Dominique Lormier : Oui, il est important de rendre hommage aux 290 000 soldats français tués ou blessés en mai-juin 1940. Les Français sont encore hantés par cette défaite qui n’est pourtant pas honteuse. La résistance acharnée des troupes françaises à Lille, Boulogne, Calais, Dunkerque et ailleurs permet à 400 000 des 450 000 soldats britanniques, présents en France en mai 1940, de rejoindre la Grande-Bretagne et de sanctuariser le Royaume Uni. D’après les généraux britanniques Brooks, Montgomery, Alexander, Dempsey et Winston Churchill, sans Dunkerque il n’y aurait pas eu le 6 juin 1944. Les 400 000 soldats britanniques professionnels sauvés en mai-juin 1940 vont former l’ossature des troupes alliées qui débarqueront en Normandie en juin 1944. De son côté, le général allemand Guderian estime qu’à Dunkerque s’est joué en grande partie le sort de la guerre, en condamnant l’Allemagne à la guerre sur deux fronts (contre les troupes alliées de l’Ouest et l’armée soviétique), qui sera fatale à Hitler et ses généraux. L’historien américain Walter Lord va dans le même sens. Il est l’un des rares grands historiens américains à rendre hommage au rôle crucial joué par les troupes françaises en mai-juin 1940. Il convient de le souligner. L’historien français Claude Quétel porte le même jugement au sujet de Dunkerque et ses retombées stratégiques sur le long terme.

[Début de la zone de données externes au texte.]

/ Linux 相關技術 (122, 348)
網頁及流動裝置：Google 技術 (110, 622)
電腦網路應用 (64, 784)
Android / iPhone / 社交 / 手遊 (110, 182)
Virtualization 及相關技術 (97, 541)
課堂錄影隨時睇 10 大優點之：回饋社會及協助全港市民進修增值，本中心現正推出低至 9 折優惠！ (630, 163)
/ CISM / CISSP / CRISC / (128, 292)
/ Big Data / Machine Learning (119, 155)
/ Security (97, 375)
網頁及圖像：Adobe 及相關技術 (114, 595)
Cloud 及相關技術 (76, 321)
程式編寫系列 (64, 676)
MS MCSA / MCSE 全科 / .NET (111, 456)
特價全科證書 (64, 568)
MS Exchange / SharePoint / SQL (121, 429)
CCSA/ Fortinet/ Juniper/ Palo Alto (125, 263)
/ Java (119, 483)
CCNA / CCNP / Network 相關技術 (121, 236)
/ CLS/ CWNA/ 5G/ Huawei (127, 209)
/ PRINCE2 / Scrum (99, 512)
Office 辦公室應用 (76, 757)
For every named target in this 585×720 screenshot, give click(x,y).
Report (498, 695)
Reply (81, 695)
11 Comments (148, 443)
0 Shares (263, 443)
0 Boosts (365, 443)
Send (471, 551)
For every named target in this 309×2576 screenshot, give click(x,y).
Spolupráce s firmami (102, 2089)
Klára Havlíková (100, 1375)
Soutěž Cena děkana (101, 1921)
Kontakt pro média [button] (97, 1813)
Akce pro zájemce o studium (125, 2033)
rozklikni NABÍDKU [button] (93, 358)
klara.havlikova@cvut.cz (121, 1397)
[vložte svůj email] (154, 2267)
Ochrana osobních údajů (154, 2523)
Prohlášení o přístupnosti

Breizh-info.com : Quels ont été les principaux faits de gloire de l’armée française en 1940 ? Les grands hommes dans la défaite ?
Dominique Lormier : Ils sont dévoilés dans mon livre Comme des lions mai-juin 1940 (tome 1), avec les combats acharnés de La Horgne, de Stonne, de Monthermé, de Dinant, d’Hannut-Gembloux, de Flavion, de Landrecies, des Flandres, de la Somme, de l’Aisne, de la Loire, des Alpes, etc… Des chefs valeureux, comme Giraud, Prioux, De Gaulle, De Lattre de Tassigny, Mordant, Molinié, Lanquetot, Molinié, La Laurencie, Olry, Abrial, Janssen, Beaufrère, Buisson, les officiers et cadets de Saumur, les pilotes de l’armée de l’air, les marins à Dunkerque, etc… Ils sont très nombreux.
Breizh-info.com : Avec le recul de l’historien que vous avez, comment la défaite militaire a-t-elle été possible ? Quels sont les détails qui ont littéralement changé le cours de l’histoire ?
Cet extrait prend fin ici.